The problem -
Which lines below fall between the one containing "The height and width of the screenshot is (422, 750)." and the one containing "Task: Show IDE"? Repeat them exactly, counting both of those lines, and add nothing else.

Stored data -
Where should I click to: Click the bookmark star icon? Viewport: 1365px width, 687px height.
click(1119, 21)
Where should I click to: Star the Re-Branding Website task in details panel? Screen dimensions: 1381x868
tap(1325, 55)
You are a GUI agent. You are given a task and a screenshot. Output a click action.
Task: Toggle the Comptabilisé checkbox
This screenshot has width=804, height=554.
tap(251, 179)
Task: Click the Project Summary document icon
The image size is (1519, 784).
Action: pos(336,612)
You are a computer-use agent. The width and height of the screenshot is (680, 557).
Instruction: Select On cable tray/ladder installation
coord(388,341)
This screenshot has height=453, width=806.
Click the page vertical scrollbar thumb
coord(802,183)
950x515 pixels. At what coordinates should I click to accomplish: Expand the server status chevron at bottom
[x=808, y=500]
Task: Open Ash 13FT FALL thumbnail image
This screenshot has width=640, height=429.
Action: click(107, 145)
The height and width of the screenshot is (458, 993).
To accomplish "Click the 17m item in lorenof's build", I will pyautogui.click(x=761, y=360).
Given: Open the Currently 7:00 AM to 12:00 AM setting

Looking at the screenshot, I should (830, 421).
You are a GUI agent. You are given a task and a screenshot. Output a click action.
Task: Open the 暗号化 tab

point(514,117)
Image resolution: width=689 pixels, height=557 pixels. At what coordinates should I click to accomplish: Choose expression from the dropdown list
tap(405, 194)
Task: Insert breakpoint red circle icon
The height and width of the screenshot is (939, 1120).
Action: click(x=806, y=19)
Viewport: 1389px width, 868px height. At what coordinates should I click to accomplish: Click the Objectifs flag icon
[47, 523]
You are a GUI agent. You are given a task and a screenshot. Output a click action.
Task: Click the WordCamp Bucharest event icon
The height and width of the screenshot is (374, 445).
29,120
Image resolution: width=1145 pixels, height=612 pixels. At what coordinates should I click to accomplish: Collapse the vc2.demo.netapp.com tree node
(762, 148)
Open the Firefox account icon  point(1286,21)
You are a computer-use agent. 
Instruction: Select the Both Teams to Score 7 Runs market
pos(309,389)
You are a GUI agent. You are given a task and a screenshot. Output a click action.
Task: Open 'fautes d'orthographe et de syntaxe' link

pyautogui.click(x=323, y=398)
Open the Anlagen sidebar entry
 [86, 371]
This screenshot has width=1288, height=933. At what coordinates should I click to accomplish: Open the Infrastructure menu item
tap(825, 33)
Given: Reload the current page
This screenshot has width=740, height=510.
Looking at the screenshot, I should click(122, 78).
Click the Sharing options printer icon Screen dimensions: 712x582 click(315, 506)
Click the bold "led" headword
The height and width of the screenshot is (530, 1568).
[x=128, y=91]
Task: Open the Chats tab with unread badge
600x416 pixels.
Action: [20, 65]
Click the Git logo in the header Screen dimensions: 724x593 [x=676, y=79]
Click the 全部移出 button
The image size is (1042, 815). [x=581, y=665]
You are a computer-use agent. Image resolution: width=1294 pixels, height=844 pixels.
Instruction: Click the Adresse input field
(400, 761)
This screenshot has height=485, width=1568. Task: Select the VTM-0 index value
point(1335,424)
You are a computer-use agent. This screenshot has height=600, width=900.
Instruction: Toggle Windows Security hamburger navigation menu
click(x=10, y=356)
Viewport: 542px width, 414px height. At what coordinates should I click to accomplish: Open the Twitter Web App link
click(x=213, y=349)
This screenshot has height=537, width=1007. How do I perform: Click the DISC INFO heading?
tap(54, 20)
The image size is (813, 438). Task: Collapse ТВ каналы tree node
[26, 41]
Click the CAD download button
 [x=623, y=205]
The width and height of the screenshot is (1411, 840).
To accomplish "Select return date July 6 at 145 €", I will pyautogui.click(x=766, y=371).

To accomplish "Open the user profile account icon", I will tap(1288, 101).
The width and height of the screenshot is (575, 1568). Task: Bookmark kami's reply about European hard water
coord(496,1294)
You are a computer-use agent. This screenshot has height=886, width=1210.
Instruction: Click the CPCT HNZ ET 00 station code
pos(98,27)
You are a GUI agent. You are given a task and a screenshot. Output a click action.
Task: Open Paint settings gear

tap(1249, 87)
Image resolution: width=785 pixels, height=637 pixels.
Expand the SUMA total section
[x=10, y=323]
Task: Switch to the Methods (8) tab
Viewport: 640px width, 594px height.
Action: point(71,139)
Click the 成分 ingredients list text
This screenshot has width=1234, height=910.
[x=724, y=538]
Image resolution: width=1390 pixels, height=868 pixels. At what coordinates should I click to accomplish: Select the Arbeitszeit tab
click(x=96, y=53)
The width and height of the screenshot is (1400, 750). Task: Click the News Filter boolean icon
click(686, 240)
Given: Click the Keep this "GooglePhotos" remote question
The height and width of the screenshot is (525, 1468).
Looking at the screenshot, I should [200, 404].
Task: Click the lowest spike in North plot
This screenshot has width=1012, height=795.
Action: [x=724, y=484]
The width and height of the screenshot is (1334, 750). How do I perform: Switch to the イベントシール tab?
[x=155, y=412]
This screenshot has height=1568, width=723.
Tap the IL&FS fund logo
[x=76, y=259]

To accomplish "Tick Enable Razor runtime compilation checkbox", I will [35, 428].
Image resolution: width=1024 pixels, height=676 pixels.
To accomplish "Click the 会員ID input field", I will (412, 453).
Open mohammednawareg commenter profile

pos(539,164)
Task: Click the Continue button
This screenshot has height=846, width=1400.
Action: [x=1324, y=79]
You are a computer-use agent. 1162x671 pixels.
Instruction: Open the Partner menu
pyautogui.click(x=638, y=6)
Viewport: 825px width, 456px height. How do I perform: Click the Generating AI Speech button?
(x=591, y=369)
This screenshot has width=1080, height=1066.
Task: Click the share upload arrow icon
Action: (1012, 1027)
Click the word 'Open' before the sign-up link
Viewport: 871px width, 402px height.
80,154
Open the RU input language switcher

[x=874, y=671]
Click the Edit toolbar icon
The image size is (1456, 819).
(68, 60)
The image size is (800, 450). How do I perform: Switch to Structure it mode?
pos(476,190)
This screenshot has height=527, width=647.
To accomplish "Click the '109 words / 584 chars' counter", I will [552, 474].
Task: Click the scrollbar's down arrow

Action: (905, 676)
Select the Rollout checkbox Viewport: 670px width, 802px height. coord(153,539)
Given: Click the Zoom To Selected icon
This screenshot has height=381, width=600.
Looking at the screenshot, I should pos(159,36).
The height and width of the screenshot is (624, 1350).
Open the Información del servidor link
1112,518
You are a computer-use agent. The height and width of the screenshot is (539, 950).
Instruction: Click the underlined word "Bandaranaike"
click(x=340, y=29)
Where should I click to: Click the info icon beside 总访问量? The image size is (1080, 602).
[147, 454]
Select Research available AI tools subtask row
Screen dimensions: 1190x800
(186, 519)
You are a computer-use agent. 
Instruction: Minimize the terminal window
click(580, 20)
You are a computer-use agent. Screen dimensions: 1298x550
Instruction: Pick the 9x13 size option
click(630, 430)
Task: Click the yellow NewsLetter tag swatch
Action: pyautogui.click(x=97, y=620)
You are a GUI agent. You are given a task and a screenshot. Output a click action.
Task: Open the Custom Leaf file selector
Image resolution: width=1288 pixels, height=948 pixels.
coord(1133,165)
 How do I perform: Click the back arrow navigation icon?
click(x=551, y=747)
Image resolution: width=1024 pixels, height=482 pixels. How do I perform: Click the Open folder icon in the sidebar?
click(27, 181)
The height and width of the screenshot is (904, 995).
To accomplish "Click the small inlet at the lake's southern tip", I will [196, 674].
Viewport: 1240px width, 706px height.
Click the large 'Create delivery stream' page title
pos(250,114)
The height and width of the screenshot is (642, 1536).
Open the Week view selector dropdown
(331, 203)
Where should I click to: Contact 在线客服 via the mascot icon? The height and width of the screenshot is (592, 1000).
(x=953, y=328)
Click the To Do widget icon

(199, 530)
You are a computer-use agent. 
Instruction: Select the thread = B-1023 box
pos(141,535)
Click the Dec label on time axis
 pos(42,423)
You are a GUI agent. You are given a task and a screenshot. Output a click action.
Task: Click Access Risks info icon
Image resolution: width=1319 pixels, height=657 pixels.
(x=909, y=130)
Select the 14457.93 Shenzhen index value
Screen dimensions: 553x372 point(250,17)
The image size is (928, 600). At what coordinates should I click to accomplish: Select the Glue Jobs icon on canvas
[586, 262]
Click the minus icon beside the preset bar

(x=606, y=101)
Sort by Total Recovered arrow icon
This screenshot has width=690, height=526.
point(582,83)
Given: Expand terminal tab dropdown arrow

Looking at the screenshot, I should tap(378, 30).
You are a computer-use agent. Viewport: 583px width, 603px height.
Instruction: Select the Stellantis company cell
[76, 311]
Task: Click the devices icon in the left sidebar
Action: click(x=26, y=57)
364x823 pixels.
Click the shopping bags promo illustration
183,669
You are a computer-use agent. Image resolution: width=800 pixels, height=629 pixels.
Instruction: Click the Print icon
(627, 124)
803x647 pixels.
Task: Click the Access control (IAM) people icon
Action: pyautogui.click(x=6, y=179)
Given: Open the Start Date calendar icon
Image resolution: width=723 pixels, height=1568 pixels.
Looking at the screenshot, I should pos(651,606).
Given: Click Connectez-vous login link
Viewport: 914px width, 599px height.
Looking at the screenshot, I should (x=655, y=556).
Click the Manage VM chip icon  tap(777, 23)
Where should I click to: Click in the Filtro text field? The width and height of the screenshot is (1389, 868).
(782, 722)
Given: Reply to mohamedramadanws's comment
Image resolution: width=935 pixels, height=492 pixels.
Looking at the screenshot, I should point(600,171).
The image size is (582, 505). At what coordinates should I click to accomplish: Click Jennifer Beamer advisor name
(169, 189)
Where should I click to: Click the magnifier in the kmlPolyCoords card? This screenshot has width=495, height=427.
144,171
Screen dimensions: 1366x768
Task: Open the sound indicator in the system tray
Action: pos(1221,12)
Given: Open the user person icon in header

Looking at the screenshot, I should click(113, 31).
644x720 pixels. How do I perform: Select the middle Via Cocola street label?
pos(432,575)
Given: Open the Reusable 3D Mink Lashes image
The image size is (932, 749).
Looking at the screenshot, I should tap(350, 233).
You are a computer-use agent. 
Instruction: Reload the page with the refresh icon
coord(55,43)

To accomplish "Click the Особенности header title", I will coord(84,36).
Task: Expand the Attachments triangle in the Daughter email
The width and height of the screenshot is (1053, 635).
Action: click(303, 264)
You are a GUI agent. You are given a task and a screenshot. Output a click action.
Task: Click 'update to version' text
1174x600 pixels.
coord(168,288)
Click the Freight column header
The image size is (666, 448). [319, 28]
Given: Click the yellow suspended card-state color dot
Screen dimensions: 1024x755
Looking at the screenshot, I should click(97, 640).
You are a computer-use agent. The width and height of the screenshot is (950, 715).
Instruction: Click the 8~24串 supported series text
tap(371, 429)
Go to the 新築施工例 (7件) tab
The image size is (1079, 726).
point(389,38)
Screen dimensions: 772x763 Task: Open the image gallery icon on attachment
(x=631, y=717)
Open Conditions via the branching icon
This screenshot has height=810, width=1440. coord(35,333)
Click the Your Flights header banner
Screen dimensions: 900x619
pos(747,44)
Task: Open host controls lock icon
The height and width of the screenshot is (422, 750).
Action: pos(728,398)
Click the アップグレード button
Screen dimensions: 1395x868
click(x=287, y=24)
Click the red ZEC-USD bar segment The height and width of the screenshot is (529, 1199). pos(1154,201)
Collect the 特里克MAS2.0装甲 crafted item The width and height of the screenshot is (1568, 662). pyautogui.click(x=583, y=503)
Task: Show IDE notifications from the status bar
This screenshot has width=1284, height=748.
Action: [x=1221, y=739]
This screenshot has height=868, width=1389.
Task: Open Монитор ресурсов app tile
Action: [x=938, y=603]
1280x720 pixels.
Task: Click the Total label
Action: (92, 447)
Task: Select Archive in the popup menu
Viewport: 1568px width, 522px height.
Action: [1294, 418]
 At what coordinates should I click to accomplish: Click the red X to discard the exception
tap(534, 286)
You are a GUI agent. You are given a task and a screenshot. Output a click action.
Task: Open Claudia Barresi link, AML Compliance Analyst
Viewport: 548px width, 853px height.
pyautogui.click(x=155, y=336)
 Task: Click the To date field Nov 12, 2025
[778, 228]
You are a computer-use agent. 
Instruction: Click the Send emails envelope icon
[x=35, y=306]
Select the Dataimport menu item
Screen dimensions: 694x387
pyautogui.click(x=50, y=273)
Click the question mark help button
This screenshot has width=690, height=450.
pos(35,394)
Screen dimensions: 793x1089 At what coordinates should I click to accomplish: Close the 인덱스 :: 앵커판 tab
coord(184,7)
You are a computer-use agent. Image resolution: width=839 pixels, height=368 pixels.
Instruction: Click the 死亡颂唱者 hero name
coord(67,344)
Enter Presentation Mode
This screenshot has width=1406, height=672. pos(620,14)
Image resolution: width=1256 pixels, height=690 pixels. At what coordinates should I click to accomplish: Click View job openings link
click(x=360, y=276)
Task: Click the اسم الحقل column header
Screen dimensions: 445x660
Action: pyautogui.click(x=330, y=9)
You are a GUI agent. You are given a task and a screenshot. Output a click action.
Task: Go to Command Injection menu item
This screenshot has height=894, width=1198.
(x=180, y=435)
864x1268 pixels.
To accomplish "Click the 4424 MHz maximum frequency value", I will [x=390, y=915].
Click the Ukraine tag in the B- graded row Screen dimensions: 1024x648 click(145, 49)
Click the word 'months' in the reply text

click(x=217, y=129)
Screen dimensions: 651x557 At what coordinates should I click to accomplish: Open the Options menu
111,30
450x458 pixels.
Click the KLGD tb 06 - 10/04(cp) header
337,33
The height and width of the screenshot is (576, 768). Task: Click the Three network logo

Task solution -
The height and width of the screenshot is (422, 750).
Action: pos(728,398)
Click the アップグレード button
Screen dimensions: 1395x868
click(x=287, y=24)
Click the red ZEC-USD bar segment The height and width of the screenshot is (529, 1199). pos(1154,201)
Collect the 特里克MAS2.0装甲 crafted item The width and height of the screenshot is (1568, 662). pyautogui.click(x=583, y=503)
Task: Show IDE notifications from the status bar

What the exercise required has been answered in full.